March 04, 2016
As one would expect, the former Heisman winner was all smiles while fielding questions. Part of that could be the guaranteed money coming him way — he did, after all, just sign an $11 million autograph — but according to Bradford, he was just relieved to have a deal in place.
Moreover, he got the deal he wanted with the team he wanted.
"It's one of those things, I told you guys at the end of the year that this is where I wanted to be, I wanted to be back here," said Bradford, who also denied reports that he was unhappy in Philadelphia. "I knew that, so to finally get it done, to know I was going to be back here and won't have to worry about anything else, it was a huge relief to get that phone call this week."
But due to the length of this deal, Bradford could find himself in a similar situation in two years — and just one if the Eagles don’t think he’s worth the $23.5 million cap hit he’ll cost them in 2017.
"I'm not really concerned with the length of the contract,” Bradford said. “My main objective was to be back in Philadelphia. It just happened on a two-year deal, and that's perfectly fine with me. I would've preferred a 100-year deal, if they wanted to give it to me [jokingly]. Like I said, it's one of those things, I just wanted to get back in Philadelphia. My agent felt like it was a great deal for both sides. I think the organization felt the same way. As long as I continue to play the way I know I can, it shouldn't really matter."
And that’s exactly what you’d expect to hear from any player — especially a quarterback — after signing with a team. But, if we assume he’s telling the truth, why did Bradford find it so appealing to remain with the Eagles, aside from the millions they’ve promised to pay him.

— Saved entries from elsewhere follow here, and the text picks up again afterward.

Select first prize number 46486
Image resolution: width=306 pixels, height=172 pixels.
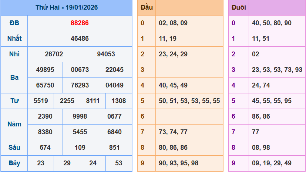(80, 39)
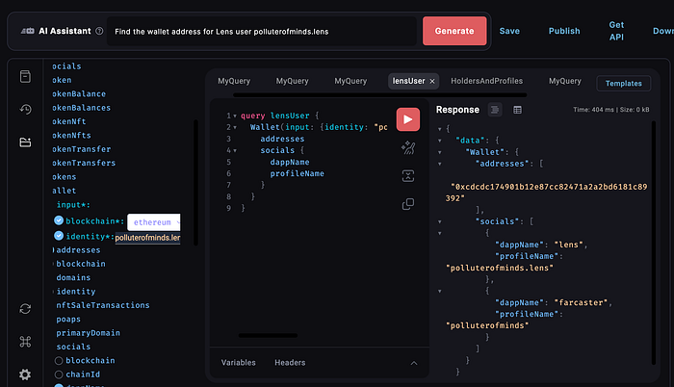Open the settings gear in sidebar
This screenshot has width=674, height=387.
coord(25,374)
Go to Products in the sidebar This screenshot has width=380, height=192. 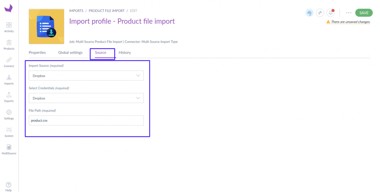pyautogui.click(x=9, y=44)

First, Bradford pointed to his new coach, Doug Pederson, and specifically the fact that he is a former quarterback, which he called a “huge bonus.” He also said that he talked some other people around the league that have played and worked for Pederson, and the reviews were nothing short of stellar.
It’s more than that, however. Bradford has played in four different offensive systems in his six NFL seasons. During the season, he pointed to continuity as a common bond between all of the best quarterbacks in the league, a sentiment he reiterated on Thursday.
And while that’s a bit of a chicken-and-egg debate — coaches tend to have more job security when they have an elite quarterback that wins a lot of games — there’s still some truth to that assessment. And because the Eagles parted ways with Chip Kelly in December, Bradford was going to be playing in a new system next year regardless.
Now, at least he’ll still be playing with many of the teammates with whom he spent last season, his first with the team, building some chemistry. According to Bradford, continuity isn’t just key for developing great quarterbacks, it’s also crucial to building winning organizations.
Bradford: "If you look at any organization, stability is a key to success... Hopefully we can spend next 5-10 years together and build that"— Matt Mullin (@matt_mullin) March 3, 2016
If that’s the kind of long-term stability Bradford wants, he’s going to need to perform on the field, not only because of the length of his contract, but because of Pederson’s continued desire to draft and develop a quarterback of the future.
Whether or not that happens this year is still up in the air, but this deal hardly rules it out. Still, Bradford had no desire to hit free agency, despite the fact that quarterbacks rarely make it to the open market and are highly coveted [read: highly compensated] when they do.
“[What other teams may have offered] wasn’t really in my thoughts,” he said. “I didn’t really talk about that with my agent. I told him I wanted to come back [to Philly] and to get it done here. We really didn’t talk about what the other options were.”
Not even a little, if only to gain some form of leverage in negotiations with the Eagles?
“There really wasn’t any temptation for me to [test free agency],” Bradford added. “I told my agent after the season that this was where I wanted to be, and I wanted him to get me back here. And I’m thankful that he did.”